Dalam sambutannya, Abah Sujani menyampaikan rasa terima kasih atas dukungan seluruh anggota yang telah bergabung dalam forum RPS. Ia menegaskan bahwa organisasi ini hadir untuk membantu menyalurkan keluh kesah masyarakat Sidoarjo.
“Melalui forum RPS ini, saya berharap kita semua bisa membantu menyampaikan berbagai aspirasi warga Sidoarjo. RPS sangat terbuka bagi siapa pun yang ingin bergabung. Semoga ke depan kita tetap solid, kompak, dan terus berkontribusi bagi masyarakat,” ujarnya.
Ia juga mengajak seluruh elemen masyarakat Sidoarjo untuk bersama-sama berperan aktif dalam pembangunan daerah.
“RPS adalah penyambung lidah masyarakat.
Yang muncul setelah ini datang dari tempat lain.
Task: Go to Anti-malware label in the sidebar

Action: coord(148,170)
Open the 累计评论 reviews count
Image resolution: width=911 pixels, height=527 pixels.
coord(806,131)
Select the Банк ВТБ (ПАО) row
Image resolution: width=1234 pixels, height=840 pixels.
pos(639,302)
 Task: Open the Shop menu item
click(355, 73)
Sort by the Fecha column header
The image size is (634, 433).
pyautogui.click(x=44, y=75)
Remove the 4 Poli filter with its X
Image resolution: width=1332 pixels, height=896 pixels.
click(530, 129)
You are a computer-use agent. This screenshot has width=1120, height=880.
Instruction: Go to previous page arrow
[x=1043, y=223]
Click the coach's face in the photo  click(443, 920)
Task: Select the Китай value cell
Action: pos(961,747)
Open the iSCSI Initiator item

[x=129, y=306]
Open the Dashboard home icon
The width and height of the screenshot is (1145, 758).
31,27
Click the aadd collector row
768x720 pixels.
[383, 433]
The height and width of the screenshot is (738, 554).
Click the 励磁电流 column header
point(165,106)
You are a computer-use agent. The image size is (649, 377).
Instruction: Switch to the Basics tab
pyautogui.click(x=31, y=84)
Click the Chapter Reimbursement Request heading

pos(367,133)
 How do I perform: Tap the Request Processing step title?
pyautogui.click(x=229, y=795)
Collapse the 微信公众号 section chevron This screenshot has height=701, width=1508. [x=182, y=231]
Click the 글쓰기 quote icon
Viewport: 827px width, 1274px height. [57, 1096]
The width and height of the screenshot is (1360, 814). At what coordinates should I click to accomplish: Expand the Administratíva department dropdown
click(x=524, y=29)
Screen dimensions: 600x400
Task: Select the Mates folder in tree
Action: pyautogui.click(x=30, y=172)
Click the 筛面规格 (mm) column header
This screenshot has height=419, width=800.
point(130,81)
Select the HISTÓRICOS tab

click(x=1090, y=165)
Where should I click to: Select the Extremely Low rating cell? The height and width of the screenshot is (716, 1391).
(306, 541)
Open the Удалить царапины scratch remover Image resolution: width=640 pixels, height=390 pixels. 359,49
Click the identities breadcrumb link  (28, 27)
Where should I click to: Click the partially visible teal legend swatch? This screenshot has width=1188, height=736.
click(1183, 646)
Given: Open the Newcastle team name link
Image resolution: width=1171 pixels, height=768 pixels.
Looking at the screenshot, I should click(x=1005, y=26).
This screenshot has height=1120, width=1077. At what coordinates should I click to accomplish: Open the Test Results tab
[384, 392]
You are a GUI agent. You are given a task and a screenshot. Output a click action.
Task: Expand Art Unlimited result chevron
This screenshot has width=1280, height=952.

Mari kita bersama-sama berperan demi Sidoarjo yang lebih maju dan ikut berkontribusi menuju Indonesia Emas 2045,” tambahnya.
Dengan semangat kebersamaan dan partisipasi masyarakat, kehadiran RPS diharapkan dapat menjadi jembatan komunikasi yang efektif antara warga dan pemerintah. Komunitas ini juga berkomitmen untuk terus memperluas jaringan anggota serta meningkatkan peran aktif dalam kegiatan sosial, pengawasan pembangunan, dan pelayanan aspirasi masyarakat.
RPS percaya bahwa kemajuan daerah tidak hanya bergantung pada pemerintah, tetapi juga pada partisipasi aktif masyarakat. Melalui kebersamaan, koordinasi, dan semangat gotong royong, RPS berharap dapat memberikan kontribusi nyata bagi kemajuan Kabupaten Sidoarjo dan kesejahteraan warganya.
Dengan semangat persatuan, solidaritas, dan kepedulian sosial, Ruang Publik Sidoarjo diharapkan terus berkembang menjadi ruang bersama bagi masyarakat untuk bersuara, berkontribusi, dan membangun masa depan Sidoarjo yang lebih baik. Red (ynr).